30. ¿Y qué pensar de las almas que ya están libres de sus cuerpos? Creemos que
están totalmente sumergidas en aquel piélago inmenso de la eterna luz y
luminosa eternidad.
ANTES
DE LA RESURRECCION ES IMPOSIBLE
Pero
si los muertos aspiran todavía a reunirse con sus cuerpos, como no puede
negarse, o desean y esperan recibirlos, es evidente que no se han transformado
del todo y que todavía les queda algo de sí mismo, por poco que sea, que
distrae su atención.
Mientras
la muerte no queda absorbida por la victoria, y la luz perenne no invada los
dominios todos de la noche, y la gloria no resplandezca en los cuerpos, las
almas no pueden salir de sí mismas y lanzarse a Dios.

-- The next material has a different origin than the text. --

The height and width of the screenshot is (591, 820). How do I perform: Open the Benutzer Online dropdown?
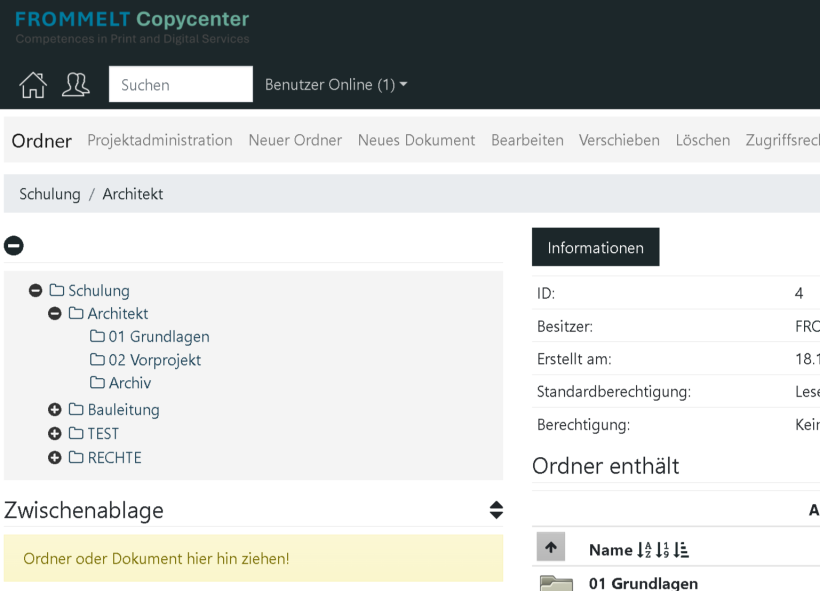pos(336,85)
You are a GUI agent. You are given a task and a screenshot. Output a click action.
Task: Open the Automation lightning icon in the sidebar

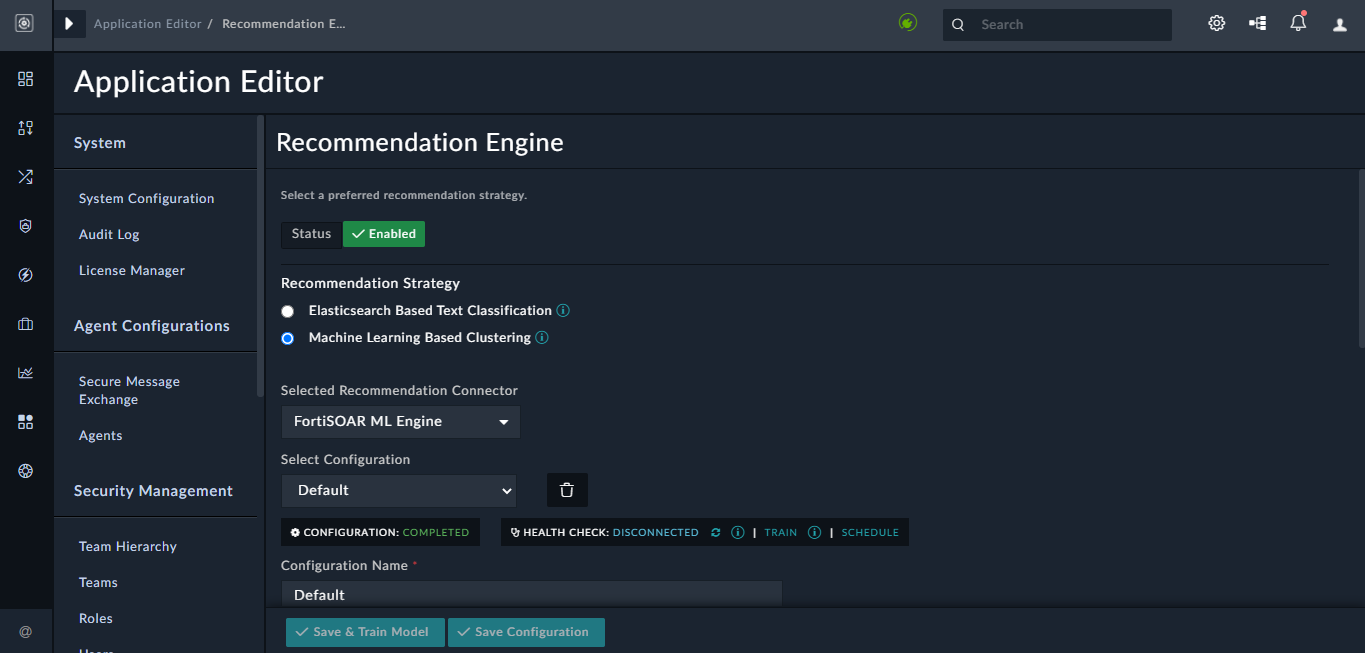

Todavía están ligadas al
cuerpo, no por la vida y los sentidos, sino por el afecto natural, Y sin él no
quieren ni pueden poseer la perfección.
Así,
pues, antes de la restauración de los cuerpos no se dará ese desfallecer del
alma, que es su estado sumo y más perfecto; si el alma alcanzara su plenitud
sin el cuerpo, no desearía ya jamás su compañía. De este modo, el alma siempre
sale beneficiada: cuando deja el cuerpo y cuando lo vuelve a tomar. Por eso es
cosa preciosa a los ojos del Señor la muerte de sus justos. Si la muerte es
preciosa, ¿qué será la vida, y tal vida? No hay que maravillarse que el cuerpo
glorioso aumente la dicha del alma, si recordamos que cuando era frágil y
mortal le ayudaba tanto. ¡Qué verdad más grande pronunció el que dijo: Que Dios
hace concurrir todas las cosas para el bien de los que le aman! Al alma que ama
a Dios le sirve de mucho su cuerpo: cuando es débil, cuando está muerto y
cuando descansa. Lo primero, para hacer frutos de penitencia; lo segundo, para
su descanso; y lo tercero, para su consumación. Con razón no se considera
perfecta sin él, pues en todos los estados colabora para su bien.
31.
Bueno y fiel compañero es el cuerpo para el espíritu bueno: cuando le pesa, le
ayuda. Si no le ayuda, le deja libre; o le ayuda y no le sirve de carga. El
primer estado es ingrato, pero fecundo. El segundo es ocioso, pero nada penoso.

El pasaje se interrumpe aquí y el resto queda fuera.